Sacrificing to attain greatness is a Keflezighi family motto. Russom Keflezighi, Meb’s father, who supported rebels fighting for independence in Eritrea in the early 80s, fled the family’s war-torn village when Meb was 5 years old to seek a better life for his wife and 11 children. He walked 100 miles to the Sudanese border, working his way to Italy, where the family eventually reunited and lived for a short time before immigrating to the U.S.

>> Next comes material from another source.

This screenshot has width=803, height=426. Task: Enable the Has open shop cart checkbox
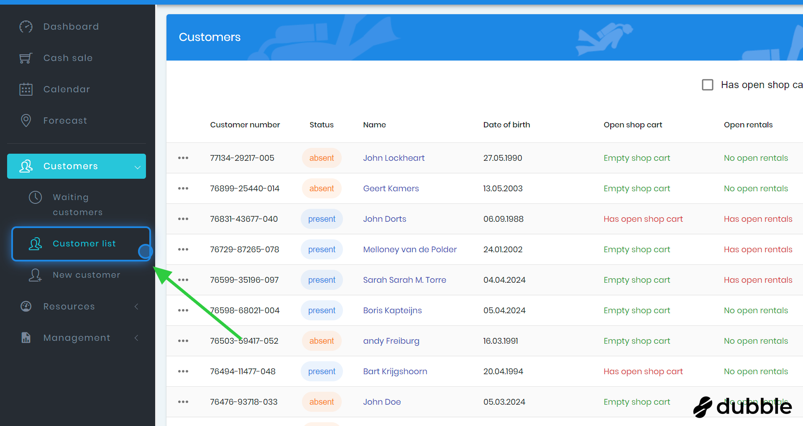point(708,85)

Larsen jokes that he offered a UCLA distance running scholarship—funds he usually reserved for sprinters and throwers—to Meb because of his family. “I was so impressed with them; 10 brothers and sisters who were great, hardworking students. You could see that the family was really special. They were tough, and living in a small place.”
The kindly, soft-spoken Larsen’s eyes twinkle like a proud grandfather when he speaks of Keflezighi. Their mutual loyalty, respect and deep understanding of one another puts them on the same page; these days, Keflezighi tells Larsen what he needs in terms of training and Larsen controls the reigns, only tugging them lightly to prevent overtraining.
Keflezighi remains characteristically tight-lipped about his preparation for the Olympic marathon this summer, but will say that 15- and 16-mile tempo runs have given him confidence before all of his previous marathons, except the 2012 trials, when an 11-mile tempo had to suffice. “I think the theory that you need 10, 12 or eight weeks of build-up is overrated; 41 days worked for the trials,” he says, laughing. We’ll just have to wait until August to see what his legs will tell us.